TASK REQUIREMENTS: Every line from the one with "Image resolution: width=1191" through the end of the material should be written out character for character. Lines before it are excluded.
EXERCISE DATA: Begin
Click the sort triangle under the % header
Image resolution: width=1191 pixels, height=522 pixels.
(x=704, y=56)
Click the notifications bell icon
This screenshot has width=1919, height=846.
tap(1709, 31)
EXERCISE DATA: End
SOLUTION TO THIS PROBLEM:
Image resolution: width=1191 pixels, height=522 pixels.
(x=704, y=56)
Click the notifications bell icon
This screenshot has width=1919, height=846.
tap(1709, 31)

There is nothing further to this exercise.